*** Opening of LISTED RECORDS ***
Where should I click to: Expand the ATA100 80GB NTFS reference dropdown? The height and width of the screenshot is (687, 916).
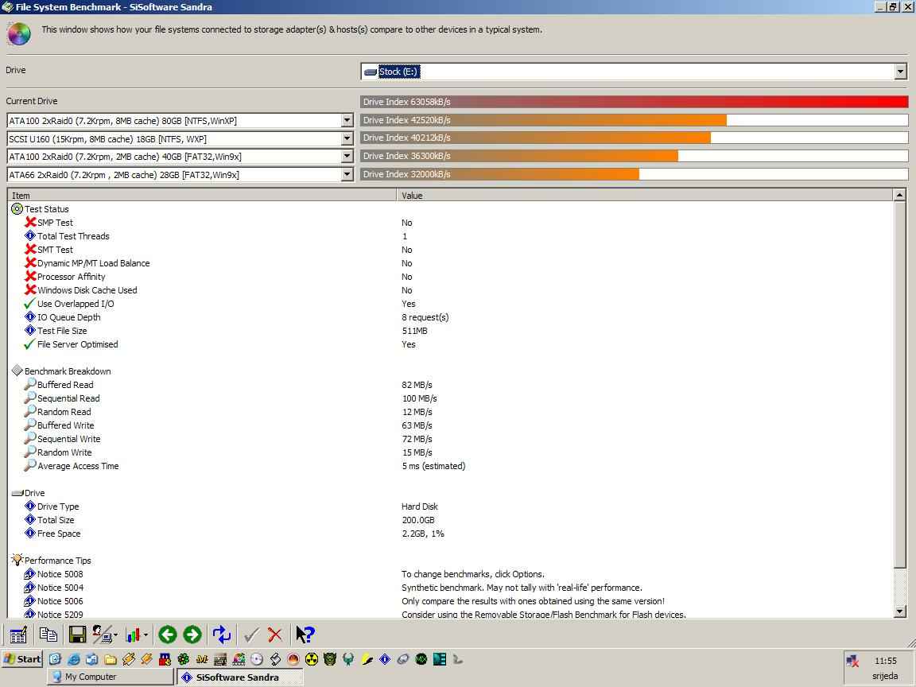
*** Close of LISTED RECORDS ***
*** Opening of LISTED RECORDS ***
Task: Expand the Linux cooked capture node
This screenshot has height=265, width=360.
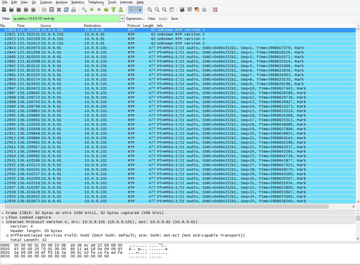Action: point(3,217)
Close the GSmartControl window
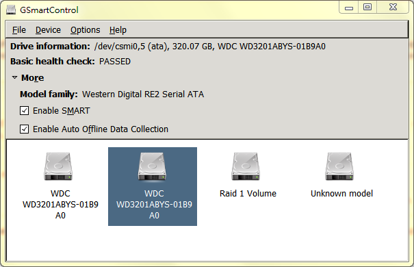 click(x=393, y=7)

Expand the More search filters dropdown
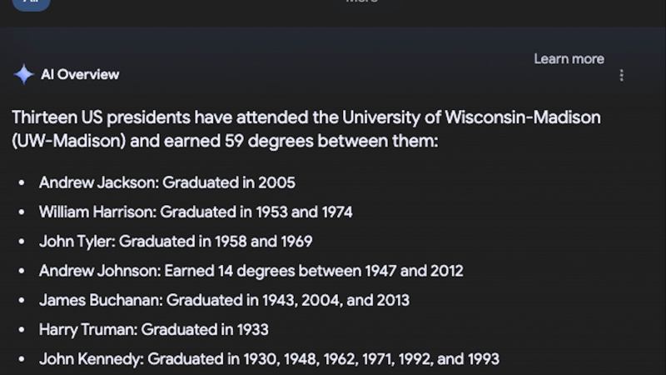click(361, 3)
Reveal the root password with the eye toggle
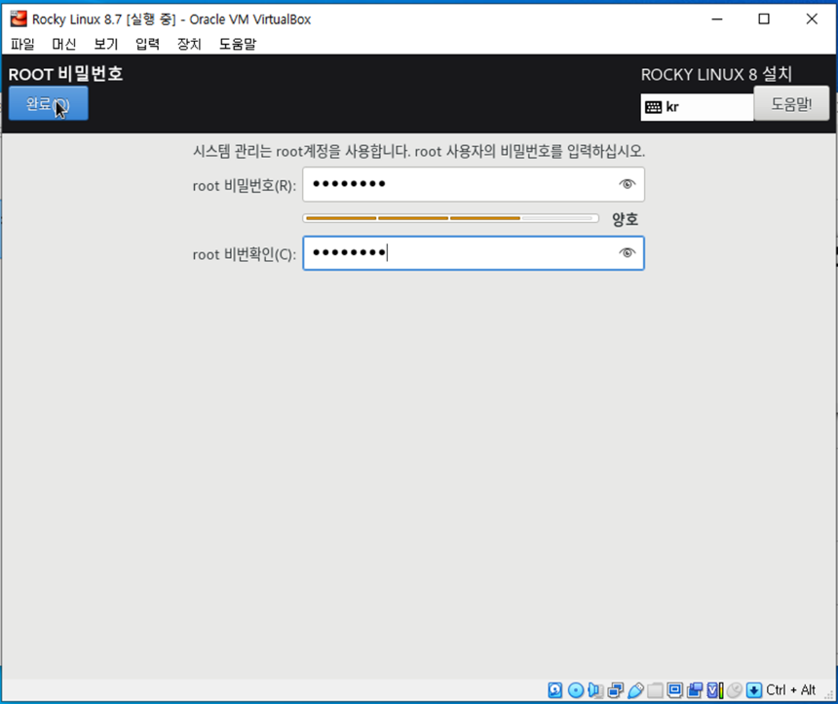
*** Close of LISTED RECORDS ***
*** Opening of LISTED RECORDS ***
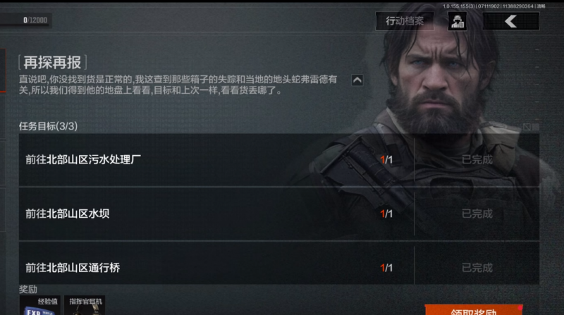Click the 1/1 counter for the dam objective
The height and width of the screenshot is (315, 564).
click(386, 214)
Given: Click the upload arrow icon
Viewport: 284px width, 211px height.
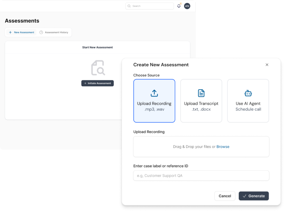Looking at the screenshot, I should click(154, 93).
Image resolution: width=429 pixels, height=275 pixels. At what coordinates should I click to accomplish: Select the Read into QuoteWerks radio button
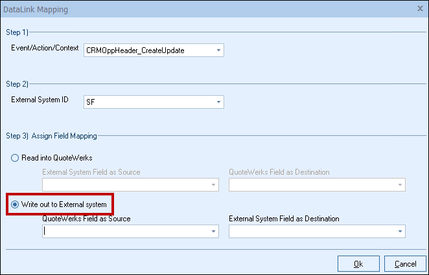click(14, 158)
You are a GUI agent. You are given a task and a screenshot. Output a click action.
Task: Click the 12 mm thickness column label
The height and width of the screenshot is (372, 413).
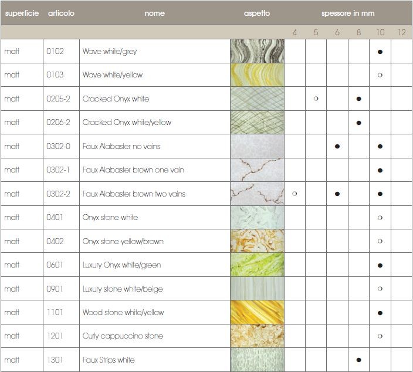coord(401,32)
*** Close of LISTED RECORDS ***
> [ASSIGNMENT]
Reproduce, exactly and only, the lines of the records above starting at the line with "Task: Expand the Linux cooked capture node" and ending at the line with "Reveal the root password with the eye toggle", both included. Leave every picture out.

> [RESPONSE BELOW]
Task: Expand the Linux cooked capture node
This screenshot has height=265, width=360.
Action: point(3,217)
Close the GSmartControl window
 click(x=393, y=7)

Expand the More search filters dropdown
click(361, 3)
Reveal the root password with the eye toggle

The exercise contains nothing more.